A preliminary hearing is a pre-trial hearing for felony cases held before an associate circuit judge. The main goal of thi shearing is to assess whether there’s enough evidence supporting the charges and whether a trial is justified. The preliminary hearing allows the defendant to present their defense for the alleged crime and cross-examine the witnesses.
In Missouri, the legal guidelines for preliminary hearings are specified in Section 544.250 of the Missouri Revised Statutes. According to this law, preliminary hearings are compulsory for a felony case, except when the defendant waives it or a grand jury indicts them. Grand juries are comprised of 12 citizens who review the evidence and decide whether there is probable cause to charge the defendant.
It’s crucial to distinguish a preliminary hearing from other phases of the criminal justice process, such as the arraignment. The arraignment happens right after arrest, where the defendant learns the charges and enters a plea, and dates for pre-trial hearings and the trial are set.
At Missouri DWI & Criminal Law Center, we are ready to represent your best interest and defend your rights. We can craft a robust defense for your preliminary hearing. With extensive knowledge of Missouri criminal law and years of experience, you can rely on our criminal defense attorney for the most favorable outcome.
As a defendant, you have several rights during a preliminary hearing:
You’re entitled to know the charges against you and the evidence presented.
You can choose legal representation or have one appointed if you cannot afford one.
The right to appear in person or by interactive video technology with the court’s permission.
The right to cross-examine the prosecution’s witnesses and challenge their evidence.
The option to present evidence or witnesses in your favor.
The right to remain silent, avoiding self-incrimination.
You have the right to a transcript or recording of the preliminary hearing.
How An Attorney Can Help You in the Preliminary Hearing
Legal representation during a preliminary hearing holds immense significance. An experienced attorney can significantly impact the outcome of your criminal case. Here are a few ways in which a criminal defense attorney can help you:
- Legal representation: Your attorney ensures your rights are protected and provides legal representation, explaining the charges and potential consequences.
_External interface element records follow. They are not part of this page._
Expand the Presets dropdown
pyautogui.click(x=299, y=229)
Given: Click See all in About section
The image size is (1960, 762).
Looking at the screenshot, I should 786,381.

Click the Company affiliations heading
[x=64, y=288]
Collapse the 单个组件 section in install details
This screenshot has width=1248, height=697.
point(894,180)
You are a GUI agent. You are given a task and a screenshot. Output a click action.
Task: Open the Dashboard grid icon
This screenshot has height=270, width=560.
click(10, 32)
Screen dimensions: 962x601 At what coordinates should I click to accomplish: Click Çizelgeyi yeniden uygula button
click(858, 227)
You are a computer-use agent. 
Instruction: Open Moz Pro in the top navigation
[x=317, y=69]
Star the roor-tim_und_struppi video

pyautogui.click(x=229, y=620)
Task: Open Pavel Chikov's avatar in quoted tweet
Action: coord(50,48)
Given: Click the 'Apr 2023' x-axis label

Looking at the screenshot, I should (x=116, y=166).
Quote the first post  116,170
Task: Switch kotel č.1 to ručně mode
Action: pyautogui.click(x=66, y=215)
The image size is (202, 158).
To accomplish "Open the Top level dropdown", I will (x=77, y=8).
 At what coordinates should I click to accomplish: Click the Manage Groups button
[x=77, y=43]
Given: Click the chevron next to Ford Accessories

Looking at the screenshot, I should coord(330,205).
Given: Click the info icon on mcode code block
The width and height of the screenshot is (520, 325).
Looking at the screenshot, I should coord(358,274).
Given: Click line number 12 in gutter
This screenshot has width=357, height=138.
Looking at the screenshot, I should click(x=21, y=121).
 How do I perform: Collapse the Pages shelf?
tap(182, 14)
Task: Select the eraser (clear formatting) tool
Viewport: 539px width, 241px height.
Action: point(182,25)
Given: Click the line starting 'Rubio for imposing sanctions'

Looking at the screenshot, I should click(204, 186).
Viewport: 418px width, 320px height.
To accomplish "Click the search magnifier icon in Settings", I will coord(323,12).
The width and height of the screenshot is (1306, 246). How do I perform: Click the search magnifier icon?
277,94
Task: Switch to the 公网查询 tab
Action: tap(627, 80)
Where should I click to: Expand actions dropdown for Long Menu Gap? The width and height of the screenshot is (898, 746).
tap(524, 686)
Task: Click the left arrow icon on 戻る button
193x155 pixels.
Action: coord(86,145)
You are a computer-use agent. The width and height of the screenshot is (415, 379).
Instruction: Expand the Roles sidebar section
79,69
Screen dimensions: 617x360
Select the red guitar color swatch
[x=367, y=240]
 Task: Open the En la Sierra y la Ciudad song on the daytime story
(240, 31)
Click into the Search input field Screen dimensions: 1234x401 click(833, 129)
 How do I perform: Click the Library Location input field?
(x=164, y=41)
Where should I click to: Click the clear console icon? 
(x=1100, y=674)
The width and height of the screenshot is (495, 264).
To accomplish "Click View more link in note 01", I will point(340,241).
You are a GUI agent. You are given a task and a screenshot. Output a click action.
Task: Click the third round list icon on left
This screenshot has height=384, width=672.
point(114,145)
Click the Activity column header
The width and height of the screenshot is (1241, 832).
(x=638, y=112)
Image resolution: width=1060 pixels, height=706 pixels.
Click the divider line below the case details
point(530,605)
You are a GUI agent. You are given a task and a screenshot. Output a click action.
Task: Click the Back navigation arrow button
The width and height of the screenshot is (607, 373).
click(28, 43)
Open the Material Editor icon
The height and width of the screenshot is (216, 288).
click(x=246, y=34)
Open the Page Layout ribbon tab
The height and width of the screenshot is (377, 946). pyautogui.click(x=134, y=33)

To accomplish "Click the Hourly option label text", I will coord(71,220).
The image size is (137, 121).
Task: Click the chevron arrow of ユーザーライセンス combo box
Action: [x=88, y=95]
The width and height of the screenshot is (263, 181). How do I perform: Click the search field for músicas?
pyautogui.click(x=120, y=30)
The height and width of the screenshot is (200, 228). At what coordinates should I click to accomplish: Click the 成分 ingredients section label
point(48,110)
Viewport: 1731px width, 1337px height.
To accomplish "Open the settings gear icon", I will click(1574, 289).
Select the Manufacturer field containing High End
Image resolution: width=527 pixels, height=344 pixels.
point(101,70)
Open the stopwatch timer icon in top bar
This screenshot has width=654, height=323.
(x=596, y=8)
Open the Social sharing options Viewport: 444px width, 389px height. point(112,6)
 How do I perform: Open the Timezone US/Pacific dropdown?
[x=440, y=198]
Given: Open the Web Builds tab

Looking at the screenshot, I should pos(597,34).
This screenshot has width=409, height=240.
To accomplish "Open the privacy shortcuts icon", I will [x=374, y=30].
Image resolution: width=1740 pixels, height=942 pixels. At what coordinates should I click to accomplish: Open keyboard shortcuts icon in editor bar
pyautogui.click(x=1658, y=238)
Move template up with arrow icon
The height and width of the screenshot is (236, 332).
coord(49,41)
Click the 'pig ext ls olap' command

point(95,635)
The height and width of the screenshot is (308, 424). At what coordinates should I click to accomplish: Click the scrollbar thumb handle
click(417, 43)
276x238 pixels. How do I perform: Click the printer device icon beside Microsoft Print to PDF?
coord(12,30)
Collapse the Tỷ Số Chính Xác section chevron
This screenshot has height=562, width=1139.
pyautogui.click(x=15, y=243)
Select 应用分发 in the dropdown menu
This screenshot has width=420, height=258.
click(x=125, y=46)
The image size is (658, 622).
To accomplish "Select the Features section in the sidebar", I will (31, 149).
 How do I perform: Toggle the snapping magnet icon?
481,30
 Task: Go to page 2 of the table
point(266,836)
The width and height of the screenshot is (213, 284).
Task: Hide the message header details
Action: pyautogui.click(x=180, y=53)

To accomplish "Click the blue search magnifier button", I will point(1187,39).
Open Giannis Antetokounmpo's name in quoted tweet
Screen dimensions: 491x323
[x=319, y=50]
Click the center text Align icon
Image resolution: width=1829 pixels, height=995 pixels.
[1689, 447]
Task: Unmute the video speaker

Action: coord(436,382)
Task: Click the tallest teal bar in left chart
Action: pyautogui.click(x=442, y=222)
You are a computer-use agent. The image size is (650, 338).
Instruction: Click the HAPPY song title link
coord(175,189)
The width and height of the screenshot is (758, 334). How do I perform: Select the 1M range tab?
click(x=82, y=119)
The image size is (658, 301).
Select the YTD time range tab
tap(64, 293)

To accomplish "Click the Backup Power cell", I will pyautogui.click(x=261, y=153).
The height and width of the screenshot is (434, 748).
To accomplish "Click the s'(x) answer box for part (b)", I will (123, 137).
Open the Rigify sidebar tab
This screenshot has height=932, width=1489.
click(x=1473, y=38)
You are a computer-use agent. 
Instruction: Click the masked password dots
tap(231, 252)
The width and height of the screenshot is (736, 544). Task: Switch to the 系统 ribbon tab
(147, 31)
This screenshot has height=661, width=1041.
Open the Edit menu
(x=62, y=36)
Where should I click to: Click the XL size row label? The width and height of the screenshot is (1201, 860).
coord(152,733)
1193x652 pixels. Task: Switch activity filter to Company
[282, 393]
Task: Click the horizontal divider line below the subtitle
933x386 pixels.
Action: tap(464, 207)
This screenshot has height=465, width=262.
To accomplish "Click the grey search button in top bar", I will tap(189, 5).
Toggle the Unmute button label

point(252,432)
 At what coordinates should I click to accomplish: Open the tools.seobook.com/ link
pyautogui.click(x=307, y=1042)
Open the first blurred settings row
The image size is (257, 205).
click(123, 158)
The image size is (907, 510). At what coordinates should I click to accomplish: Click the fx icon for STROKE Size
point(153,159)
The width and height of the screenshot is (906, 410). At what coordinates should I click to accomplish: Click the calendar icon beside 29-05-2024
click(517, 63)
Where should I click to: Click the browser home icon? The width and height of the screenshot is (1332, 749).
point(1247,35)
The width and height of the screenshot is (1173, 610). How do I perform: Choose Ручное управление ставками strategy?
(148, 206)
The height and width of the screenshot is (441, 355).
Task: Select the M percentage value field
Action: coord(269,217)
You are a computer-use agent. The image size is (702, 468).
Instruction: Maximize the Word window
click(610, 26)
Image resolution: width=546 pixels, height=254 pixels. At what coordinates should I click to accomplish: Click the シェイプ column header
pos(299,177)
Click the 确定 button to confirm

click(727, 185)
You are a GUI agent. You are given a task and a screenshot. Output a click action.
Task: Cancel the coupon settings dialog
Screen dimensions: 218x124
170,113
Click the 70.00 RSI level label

- Cross-examination: An experienced lawyer can cross-examine prosecution witnesses to challenge the strength of the evidence, expose inconsistencies, or highlight weaknesses in the case.
- Negotiation: The attorney may use the preliminary hearing as an opportunity to negotiate with the prosecuting attorney for a favorable plea deal or reduced charges.
- Dismissal motion: If there is insufficient evidence, the attorney may file a motion to dismiss, arguing that there is not enough basis to proceed with a trial.
- Gathering Information: The attorney uses the hearing to gather information about the prosecution’s case, witnesses, and evidence, which can be crucial for building your defense strategy for the trial.
Preparing for Your Preliminary Hearing
Before the hearing, there are steps to consider:
Work closely with your attorney and follow their guidance.
Gather and review relevant evidence or documents, like police reports, witness statements, or medical records.
Provide your attorney with information or witnesses supporting your defense.
Avoid contact with prosecution witnesses or anyone involved in the case without your attorney’s authorization.
Get familiar with the proper court dress code.
Understanding potential outcomes is crucial. If dismissed, you may be free of charges, though the prosecution could refile or seek a grand jury indictment. Consult your attorney about expunging or sealing your arrest record if possible.